Internal correspondence between the Anti-Corruption Bureau (ACB) Director, Alex Nampota, and Bureau Secretary, Tokha Manyungwa, shows Nampota obtained financial advice to keep the money until the trip to London for a course materialised.
Nampota was arrested and released on bail on Thursday on allegations that he pocketed K1.5 million in allowances for a trip that did not take place.
But the ACB chief told the press yesterday the trip had not been cancelled but only postponed and he eventually attended the course in March this year using the money in question.
This position is also carried in the documents the media has obtained.
In October 2011, Nampota wrote a memorandum to the Bureau Secretary, copied to the Senior Accountant, among others, seeking “financial advice” whether to keep the allowances he had received earlier following the postponement of the trip to March 2012.
“I wish to advise that I have received a notification from the OPC [Office of President and Cabinet] that external travel ban has again been extended to the 31st of December, 2011. The school has indicated that they can relocate me to the next session that is in March 2012.
“I wish to bring to your attention that before the first freezing of external travel, I was paid the sum of approximately K1,597,440.00. I kept it in view of the fact that I was expected to leave in November this year.

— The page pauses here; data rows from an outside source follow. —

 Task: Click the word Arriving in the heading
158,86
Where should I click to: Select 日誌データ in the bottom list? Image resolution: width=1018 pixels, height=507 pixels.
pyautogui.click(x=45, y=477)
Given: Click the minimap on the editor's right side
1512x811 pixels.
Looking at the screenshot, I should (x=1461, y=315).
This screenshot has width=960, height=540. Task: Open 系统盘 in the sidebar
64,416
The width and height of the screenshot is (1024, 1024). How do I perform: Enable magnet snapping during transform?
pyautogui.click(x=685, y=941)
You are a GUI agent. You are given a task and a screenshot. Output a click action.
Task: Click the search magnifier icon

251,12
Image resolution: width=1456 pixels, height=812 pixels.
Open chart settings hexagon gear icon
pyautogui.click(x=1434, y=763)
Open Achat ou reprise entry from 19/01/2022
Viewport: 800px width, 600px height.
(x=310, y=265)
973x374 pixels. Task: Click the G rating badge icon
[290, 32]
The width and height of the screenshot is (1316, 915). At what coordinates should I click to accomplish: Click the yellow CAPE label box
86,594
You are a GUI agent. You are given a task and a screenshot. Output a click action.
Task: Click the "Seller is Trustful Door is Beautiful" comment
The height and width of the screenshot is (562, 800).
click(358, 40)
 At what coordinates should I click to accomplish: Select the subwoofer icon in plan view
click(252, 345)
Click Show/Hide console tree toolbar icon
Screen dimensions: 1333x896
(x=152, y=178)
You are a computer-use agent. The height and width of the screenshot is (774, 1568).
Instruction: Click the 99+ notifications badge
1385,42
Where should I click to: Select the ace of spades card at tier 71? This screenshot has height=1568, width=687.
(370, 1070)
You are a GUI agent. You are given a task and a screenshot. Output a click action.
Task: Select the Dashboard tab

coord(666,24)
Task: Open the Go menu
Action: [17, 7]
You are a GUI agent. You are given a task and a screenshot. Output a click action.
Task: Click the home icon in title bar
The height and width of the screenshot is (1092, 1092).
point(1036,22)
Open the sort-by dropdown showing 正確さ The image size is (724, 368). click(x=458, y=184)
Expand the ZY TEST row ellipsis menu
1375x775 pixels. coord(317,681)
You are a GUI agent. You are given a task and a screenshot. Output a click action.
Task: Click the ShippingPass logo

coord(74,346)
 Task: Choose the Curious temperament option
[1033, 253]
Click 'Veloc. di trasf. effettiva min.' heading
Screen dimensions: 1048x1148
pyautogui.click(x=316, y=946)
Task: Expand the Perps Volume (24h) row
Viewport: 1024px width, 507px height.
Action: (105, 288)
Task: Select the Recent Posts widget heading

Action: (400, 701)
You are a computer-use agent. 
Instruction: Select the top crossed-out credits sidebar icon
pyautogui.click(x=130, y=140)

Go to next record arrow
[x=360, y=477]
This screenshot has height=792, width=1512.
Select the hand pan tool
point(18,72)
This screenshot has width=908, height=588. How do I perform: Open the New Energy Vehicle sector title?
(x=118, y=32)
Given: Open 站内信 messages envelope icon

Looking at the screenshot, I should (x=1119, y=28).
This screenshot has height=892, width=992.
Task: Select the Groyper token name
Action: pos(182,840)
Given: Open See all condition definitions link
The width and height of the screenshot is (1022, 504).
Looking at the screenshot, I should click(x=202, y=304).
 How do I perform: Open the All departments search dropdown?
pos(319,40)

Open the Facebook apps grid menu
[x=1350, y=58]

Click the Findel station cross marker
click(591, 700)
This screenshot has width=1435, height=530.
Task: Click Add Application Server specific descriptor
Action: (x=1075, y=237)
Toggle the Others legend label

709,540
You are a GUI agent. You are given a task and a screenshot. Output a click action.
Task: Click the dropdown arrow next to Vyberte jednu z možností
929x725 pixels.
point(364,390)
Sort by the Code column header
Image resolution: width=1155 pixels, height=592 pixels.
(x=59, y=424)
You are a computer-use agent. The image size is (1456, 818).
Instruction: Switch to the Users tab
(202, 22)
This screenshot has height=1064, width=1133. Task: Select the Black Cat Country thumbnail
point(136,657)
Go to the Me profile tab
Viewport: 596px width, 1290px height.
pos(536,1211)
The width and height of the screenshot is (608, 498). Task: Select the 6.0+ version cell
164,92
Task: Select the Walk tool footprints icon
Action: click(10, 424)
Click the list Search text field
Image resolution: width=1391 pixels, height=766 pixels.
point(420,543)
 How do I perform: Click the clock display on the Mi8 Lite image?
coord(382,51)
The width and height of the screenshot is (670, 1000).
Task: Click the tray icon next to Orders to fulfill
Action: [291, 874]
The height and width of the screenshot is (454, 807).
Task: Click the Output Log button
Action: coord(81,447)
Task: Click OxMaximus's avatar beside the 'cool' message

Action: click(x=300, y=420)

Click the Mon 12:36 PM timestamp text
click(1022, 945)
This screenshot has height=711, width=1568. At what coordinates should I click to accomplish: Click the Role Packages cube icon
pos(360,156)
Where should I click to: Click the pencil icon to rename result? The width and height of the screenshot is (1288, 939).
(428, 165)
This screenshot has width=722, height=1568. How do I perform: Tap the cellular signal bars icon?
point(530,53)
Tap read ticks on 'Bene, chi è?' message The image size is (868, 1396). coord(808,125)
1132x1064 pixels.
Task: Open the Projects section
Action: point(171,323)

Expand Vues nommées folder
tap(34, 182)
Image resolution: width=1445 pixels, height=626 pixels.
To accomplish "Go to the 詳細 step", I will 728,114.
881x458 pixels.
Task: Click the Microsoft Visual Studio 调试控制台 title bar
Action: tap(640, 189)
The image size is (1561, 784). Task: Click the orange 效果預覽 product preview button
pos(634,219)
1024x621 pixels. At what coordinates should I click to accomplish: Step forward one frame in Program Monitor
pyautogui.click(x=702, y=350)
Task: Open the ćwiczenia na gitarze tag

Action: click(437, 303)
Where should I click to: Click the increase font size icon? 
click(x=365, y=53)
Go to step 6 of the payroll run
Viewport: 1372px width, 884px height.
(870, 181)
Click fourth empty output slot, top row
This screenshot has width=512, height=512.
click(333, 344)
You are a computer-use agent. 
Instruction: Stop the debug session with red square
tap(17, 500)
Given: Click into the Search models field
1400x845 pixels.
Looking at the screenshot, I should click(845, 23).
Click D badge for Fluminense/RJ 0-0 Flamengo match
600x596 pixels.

“In view of the extension, I intend to pay back the above sums to the Bureau. Could I please have your financial advice as to whether this is an appropriate course of action to take?” reads the memo dated October 17, 2011 and signed by Nampota himself.
But in a response memo from the Bureau Secretary, Nampota was advised to keep the money until the March trip.
“I have discussed the matter with the Senior Accountant. We are of the view that you should still keep the money until the next session in March, 2012,” reads in part the memo from Manyungwa.
The Bureau Secretary says in the memo they base their financial advice on the following factors:
a) The course was not cancelled but rather postponed to a later date. Nampota would therefore use the same money in March.
b) The money was drawn from the 2010/11 financial year budget against a specific budget line. The bureau did not have this budget line in the current financial year yet as the activity was a one off event. If the money was brought on charge, it would go back to government account and could not be claimed again because of the absence of a budget line.
Manyungwa advised thus: “It is against this background that we suggest you keep the money until March 2012. The Senior Accountant will properly reflect this transaction in our books of accounts.
“If the training does not materialise by the end of this financial year, we will request you to pay back the money.”
Nampota, while refusing to comment on the documents in the possession of Malawi News, said yesterday he did finally travel to London for the course in March 2012 using that money.
When contacted yesterday for details of the case on which Nampota was arrested, Director of Criminal Investigations Department, Bob Mtekama, said he did not have details of the case as he had been out of the country.
“I don’t have the details. I just returned into the country two days ago and right now, I am in Mangochi attending to other assignments. So I don’t have details of the case. May be find out from the national police spokesperson,” he said.
National Police spokesperson, Davie Chingwalu, also said the police were not in a position to give more details of the case as investigations were still underway.
“The issues that we can give now are the ones that we have told you and you have already written about. We can’t go further than that because fiscal police are still investigating.
“What I can say though is that Mr Nampota is supposed to appear before police on July 9 and when the investigations have been completed, his file will be handed over to the Director of Public Prosecutions,” Chingwalu said.
In a story in The Daily Times yesterday, Nampota sounded outraged with the arrest and he called it witch-hunting.
“They [the government] wanted to remove me as Director without following proper Parliamentary procedures and I refused. I was sent home for one and a half months. What you should know is I remain Director of the bureau,” he said.
He added the arrest was also because the ACB was pursuing high profile corruption charges against some officials in the current administration.